After heat-setting, the film can be just quenched at a temperature below 50° C. or subjected to further relaxation as needed. For instance, since the longitudinal property of the final film product may be adversely affected by excessive relaxation right after drawing, the relaxation may be conducted in two steps, adding a second relaxation step during the quenching period after heat-setting, to lower the first relaxation rate right after drawing, thereby minimizing the deterioration of the longitudinal property of the film. The condition of the second relaxation step may be the same as the first one, which is conducted at a relaxation rate of 7-14% at a temperature range of 140-180° C.
The polytrimethyleneterephthalate-based biaxially oriented polyester films of the present invention manufactured by the above process may have a thickness of 7-30 μm (but is not limited thereto).
A polyester film in accordance with the present invention has a unit impact absorption energy of 1.0 or more and, preferably, generates 25 or less pin-holes after being subjected to repeated stress at ambient temperature. A film having a unit impact absorption energy of less than 1.0 cannot be used as a high capacity pouch for a good weighing 500 g or more. Further, if the number of pin-holes exceeds 25 in a test, the film may be susceptible to actual pin-hole generation during transportation. Further, when treated with heat in an air-circulation oven at 150° C. for 30 minutes, a film of the present invention shows 8% or less, preferably 5% or less, more preferably 3% or less heat shrinkage in either the longitudinal or transverse direction. If such heat shrinkage of a film exceeds 8%, it causes problems during the printing, laminating and thermal bonding processes.

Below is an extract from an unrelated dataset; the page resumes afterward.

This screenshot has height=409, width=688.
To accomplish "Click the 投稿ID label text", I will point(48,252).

Most importantly, if a film is manufactured by conducting relaxation after drawing (but before heat-setting) in the transverse and longitudinal directions, the degree of elongation in the longitudinal and transverse directions is lowered by 30% or less, preferably 20% or less when heated at 180° C. for two seconds. Accordingly, when this film material is used in a bag packaging, pin-hole production can be minimized at the boundaries between the thermal bonding and non-thermal bonding regions. Thus, good sealing properties along with excellent drop impact strength can be obtained.

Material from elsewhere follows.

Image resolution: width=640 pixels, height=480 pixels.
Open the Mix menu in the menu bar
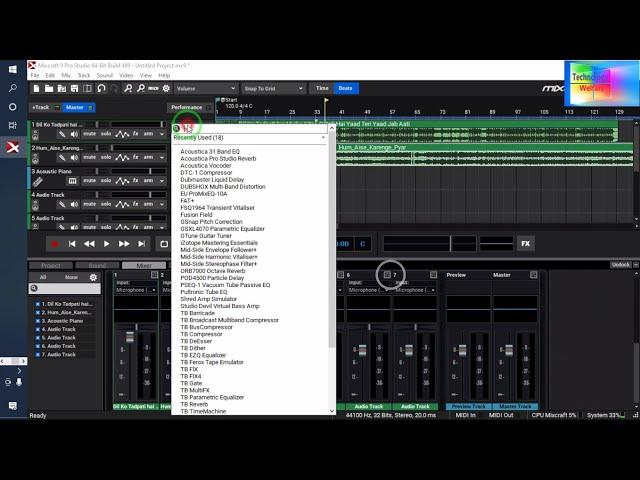pyautogui.click(x=65, y=75)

As shown above, the biaxially oriented polyester films of the present invention can be efficiently used as a wrapping film due to its superior moisture-resistance, impact strength, processability, conformity to the shape wrapping and flexibility in addition to its excellent mechanical strength, dimensional stability and printability. Further, the inventive film may be advantageously used as a laminated wrapping material in the form of one or more polymer layers/metal layers being laminated thereon.
The present invention is further described and illustrated in Examples, which are, however, not intended to limit the scope of the present invention.

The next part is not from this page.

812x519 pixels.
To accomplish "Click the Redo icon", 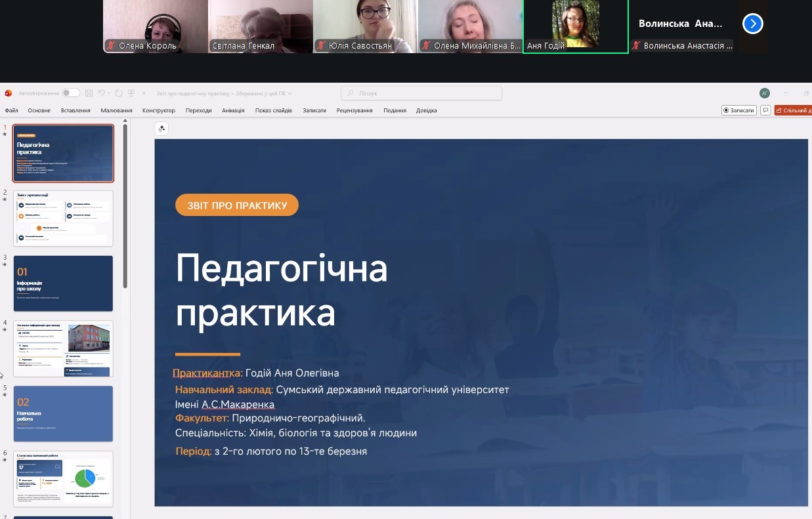I will coord(119,93).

In the Preparation Examples of the present invention, an esterification reactor equipped with a stirrer operable at 200 rpm and a packed separation tower for the separation of 1,3-propanediol and water from the reaction discharges were used together with a separate reactor equipped with an inverter-type stirrer operable at 10-50 rpm, a condenser for condensing discharges, a polymerization reactor having suction pump.
The properties of the polymers manufactured in the Preparation Example were measured as follows.
(1) Intrinsic Viscosity
The intrinsic viscosity was measured according to a typical intrinsic viscosity measuring procedure at a temperature of 30° C. using a polyethyleneterephthalate sample dissolved in orthochlorophenol.
(2) Composition
A polymer sample dissolved in a 4:1 mixture of deutro-chloroform and trifluoroacetic acid was subjected to quantitative NMR analysis with JSM-LA300 Type 1H-NMR (Jeol Inc., Japan). Relative areas of characteristic peaks based on a read out were converted into mole %. Some of the compositions gave values different from calculated values, which was judged to have originated from non-homogeneous mixing of constituents polymers.
(3) Melting Point
DSC (Perkin-Elmer Inc.) analysis was performed at a temperature elevation rate of 10° C./min. The glass transition temperature (Tg, ° C.) was determined from the first peak in the heat absorption curve. The next peak in the curve corresponded to the crystallization temperature (Tc, ° C.) and the third heat absorption peak, to the melting point (Tm, ° C.).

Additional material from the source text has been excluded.